We have seen that the Christian understanding is that there is a Triune dance of delight at the heart of things. We have seen how the experience of that delight change us (here and here). Last week we saw that sinking our hearts into the heart of God can enable us to see the whole outside world also seemed to be full of beauty and delight.
On the 18th of March in 1958, Thomas Merton had this epiphany:
In Louisville, at the corner of Fourth and Walnut, in the center of the shopping district, I was suddenly overwhelmed with the realization that I loved all those people, that they were mine and I theirs, that we could not be alien to one another even though we were total strangers. It was like waking from a dream of separateness . . . This sense of liberation from an illusory difference was such a relief and such a joy to me that I almost laughed out loud. And I suppose my happiness could have taken form in the words: ‘Thank God, thank God that I am like other men, that I am only a man among others.’ It is a glorious destiny to be a member of the human race, though it is a race dedicated to many absurdities and one which makes many terrible mistakes: yet, with all that, God Himself gloried to become a member of the human race. A member of the human race! To think that such a commonplace realization should suddenly seem like news that one holds the winning ticket in a cosmic sweepstake. And if only everybody could realize this! But it cannot be explained. There is no way of telling people that they are all walking around shining like the sun. They are not ‘they’ but my own self. There are no strangers! Then it was as if I suddenly saw the secret beauty of their hearts, the depths of their hearts where neither sin nor desire nor self-knowledge can reach, the core of their reality. If only they could all see themselves as they really are. If only we could see each other that way all the time. There would be no more war, no more hatred, no more cruelty, no more greed…I suppose the big problem would be that we would fall down and worship each other.”

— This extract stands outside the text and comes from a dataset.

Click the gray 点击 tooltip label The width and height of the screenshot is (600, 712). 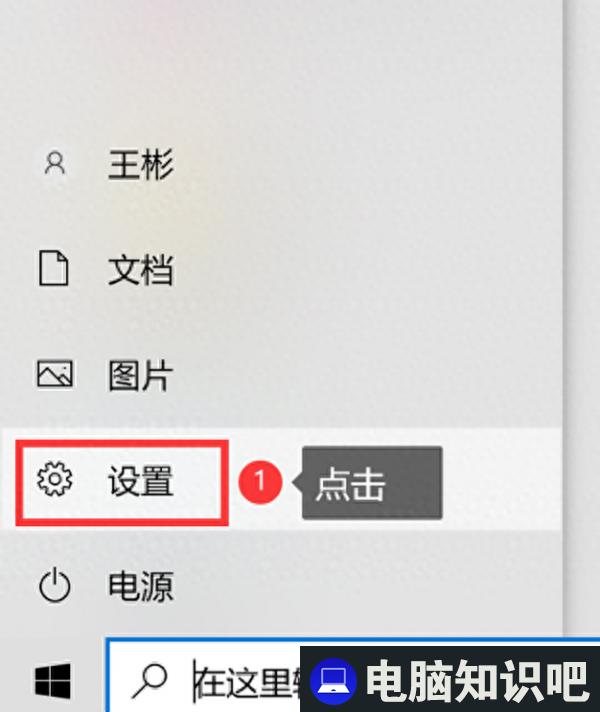click(372, 483)
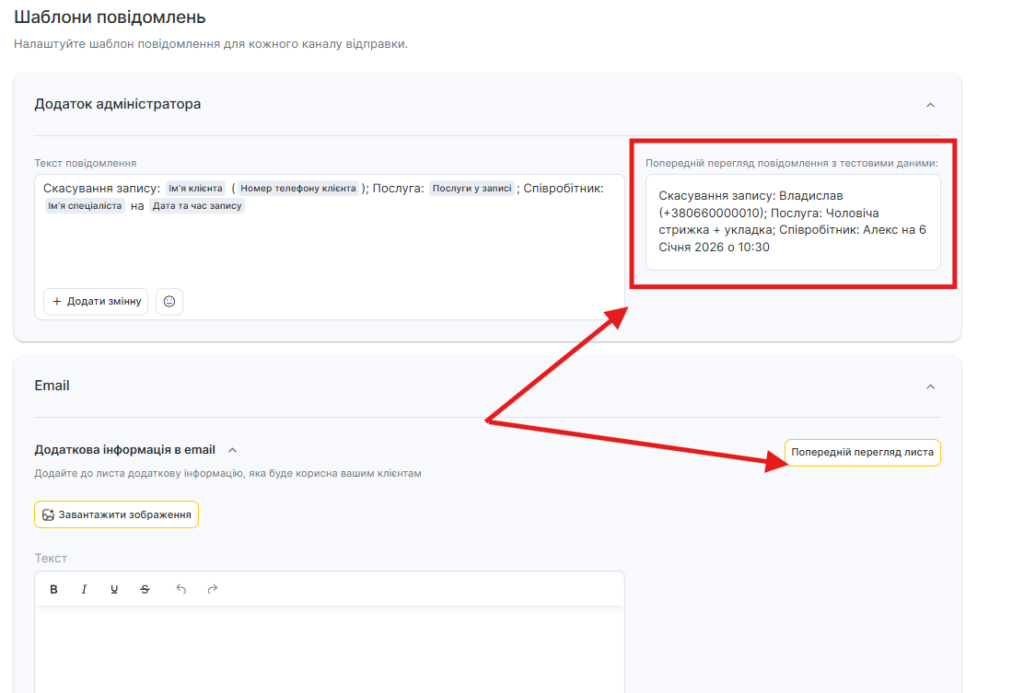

― Conjectures of a Guilty Bystander, p. 157
Merton himself admits that this is not something we can expect to normally see. It can only be “believed and ‘understood’ by a peculiar gift.” Whether or not we receive that peculiar gift, living in the way of Jesus means engaging others as though we believed they were “shining like the sun” as beings created in the image of God and members of a race of which God Himself gloried to become a member. Might we remember that in Christ, there are no strangers? Might we practice looking for the secret beauty in one another’s heart?